On the contrary, we need to wake up to the fact that this is all part of Mr Cameron’s idea of the Big Society, in which, just as in our Victorian past, welfare-funding for the lower orders was at the discretion of their more affluent neighbours.

Then there was no significant fiscal-based support for the poor, but merely an obligation on the part of the better-off, as Christians keen to enter the Kingdom of Heaven, to feed the hungry, tend the sick, house the homeless etc.

It is this, the compassion of the giver, whether driven by religious duty or slick conscience-tugging TV adverts, that is to be the mainstay of our future welfare provision, with lower levels of provision coupled with lower direct taxation, which will put available money into the donors’ pockets.

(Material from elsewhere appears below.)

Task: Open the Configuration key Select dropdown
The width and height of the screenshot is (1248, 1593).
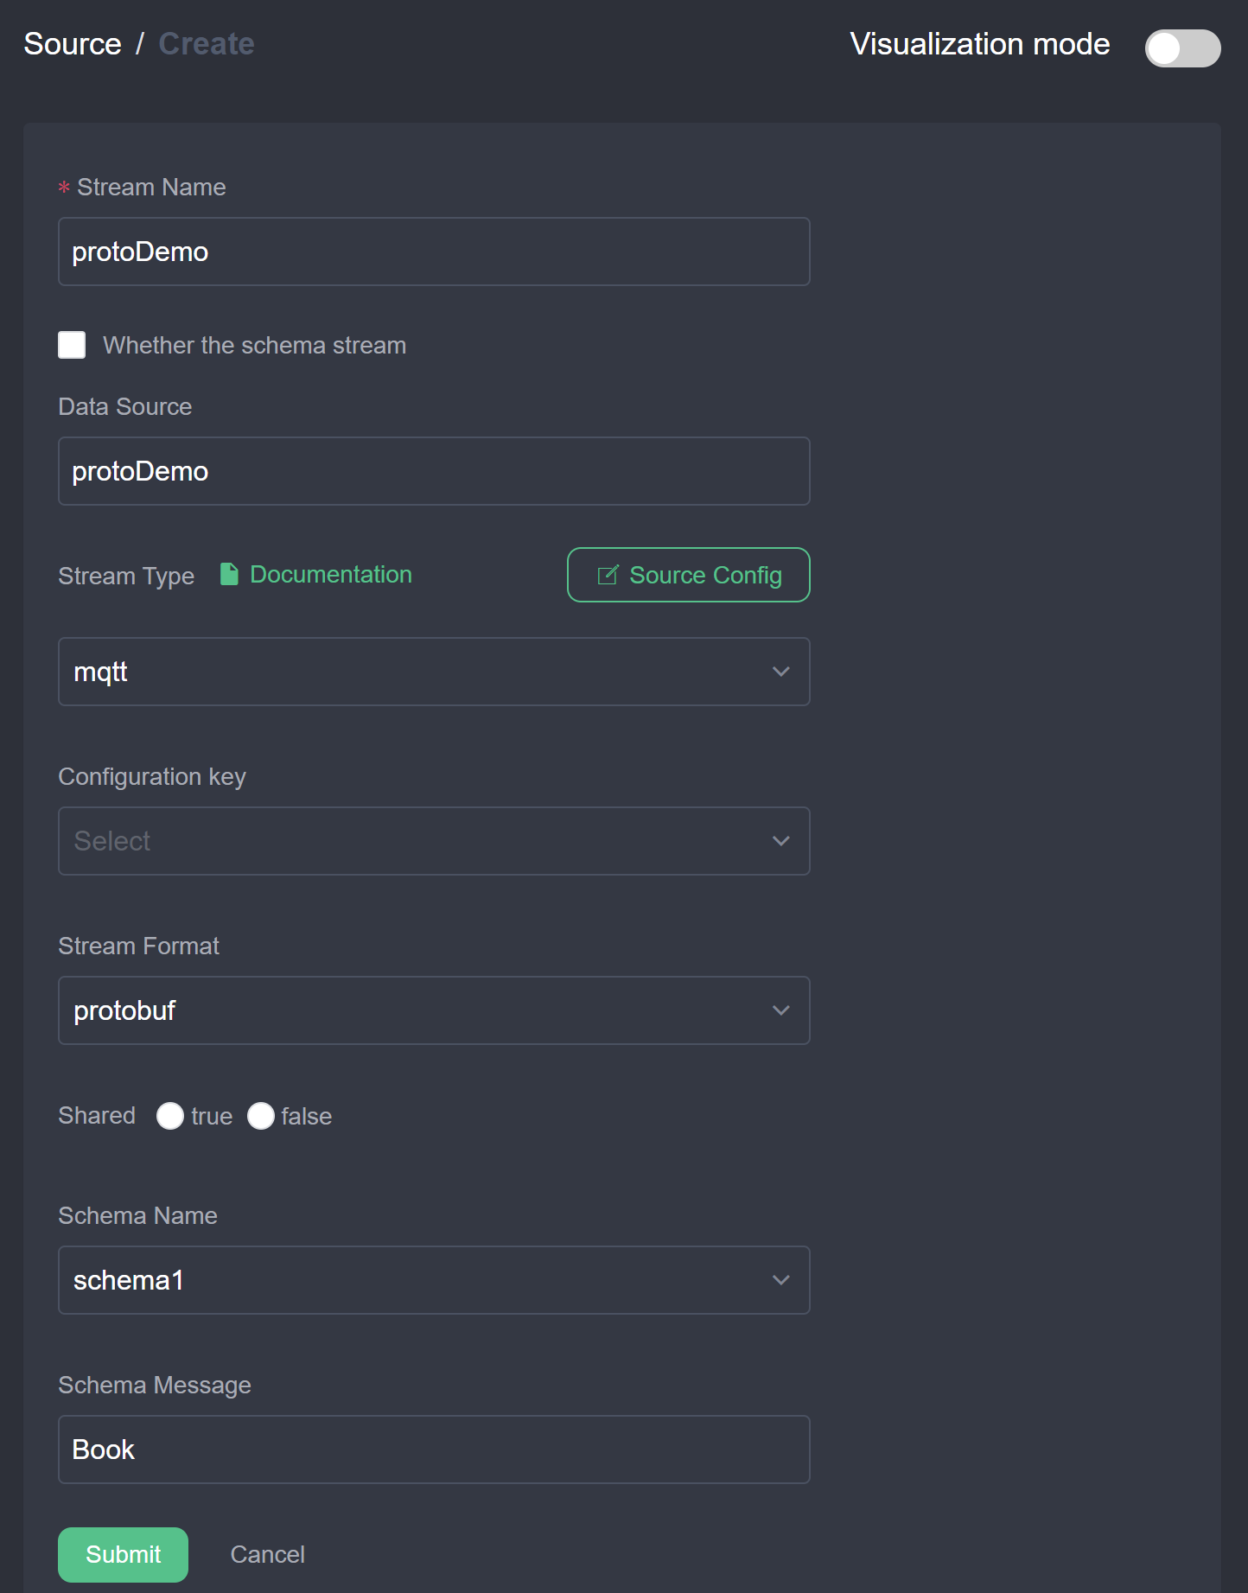Action: 434,841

As your report “Hungry Britain” (30 May) points out, Mr Cameron has stated that the increase in food banks is proof that the Big Society is working and his government, with little opposition from Labour, is assessing, through a process of trial and error, just how much state spending on welfare can be replaced by charitable giving. We can expect more cries of alarm from charities as more and more responsibilities are pumped into them until their “pips squeak”.

This is the Tories’ brave new world, “compassionate” in giving, “conservative” in lowering taxes, a system that failed miserably in the past and will condemn millions to penury in the future.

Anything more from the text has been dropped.